Journal for therapy
A private journal for therapy preparation and reflection
The Letter helps you capture thoughts between sessions, understand emotional patterns and share a read-only journal with a therapist when it is useful.
Why journaling helps therapy
Therapy often becomes more useful when you can remember what happened between sessions. A private journal gives you a place to notice thoughts, triggers, questions and emotional shifts while they are still fresh.
Instead of arriving with only a vague sense of the week, you can bring specific reflections. That can make sessions more focused, practical and connected to real life.
A therapy journal also creates a gentler form of accountability. You do not need to write perfectly or every day. You only need a place where important thoughts can land before they disappear.
Share only when you choose
The Letter is private by default. If you want to share a journal with a therapist, you can generate a secure read-only link for that journal.
Read-only sharing keeps the therapist view separate from your writing space. They can read what you choose to share without editing your entries.
This matters because therapeutic writing can include unfinished thoughts. Sharing should be intentional, reversible and limited to the journal you select, not your entire account.
Track emotional progress
Mood labels make it easier to notice patterns over time. You can see whether a journal is mostly anxious, grateful, sad, neutral or happy without manually counting entries.
That overview can help you prepare for therapy by turning scattered memories into a clearer emotional map.
Mood tracking is not meant to diagnose anything. It simply gives language to patterns, which can make it easier to talk about what has been happening.
Reflection exercises for therapy journaling
Before a session, try writing three short notes: what felt heavy, what repeated itself and what you avoided thinking about. Those prompts can surface useful themes without forcing a long essay.
After a session, write what you want to remember, what felt unresolved and one small action you might try before next time. This helps therapy continue between appointments.
When emotions feel unclear, start with the mood label first. Choose the closest mood, then write what made that label feel true or incomplete.
A focused alternative to generic notes
Many people start therapy journaling in a notes app or document. That can work at first, but generic tools often become cluttered with unrelated tasks, lists and files.
The Letter keeps the environment centered on reflection. Journals, entries, moods and sharing all support the same habit: noticing what is happening inside and returning to it with care.
Related resources
FAQ
Can I use The Letter with my therapist?
Yes. You can write privately and share a read-only journal link when you want your therapist to review entries.
Can therapists edit my journal?
No. Shared journal links are read-only.
Can I stop sharing later?
Yes. Regenerating the share link invalidates the previous link.
Is The Letter a replacement for therapy?
No. The Letter is a reflection tool, not medical advice or professional care.

SOURCE DATA:
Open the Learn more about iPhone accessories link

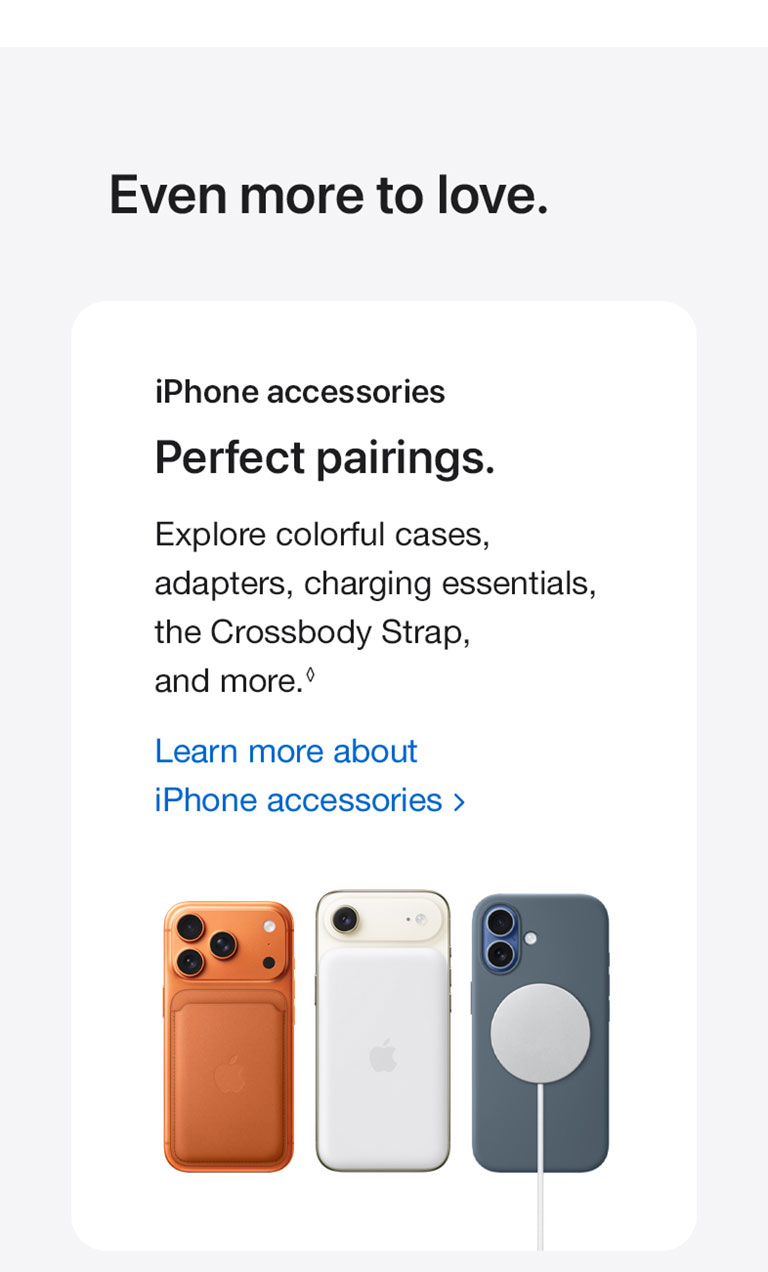pos(286,775)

EXERCISE: Copy from the therapy journal page, starting with "A focused alternative" and going on through "with my therapist?", word for word.

RESULT BELOW:
A focused alternative to generic notes
Many people start therapy journaling in a notes app or document. That can work at first, but generic tools often become cluttered with unrelated tasks, lists and files.
The Letter keeps the environment centered on reflection. Journals, entries, moods and sharing all support the same habit: noticing what is happening inside and returning to it with care.
Related resources
FAQ
Can I use The Letter with my therapist?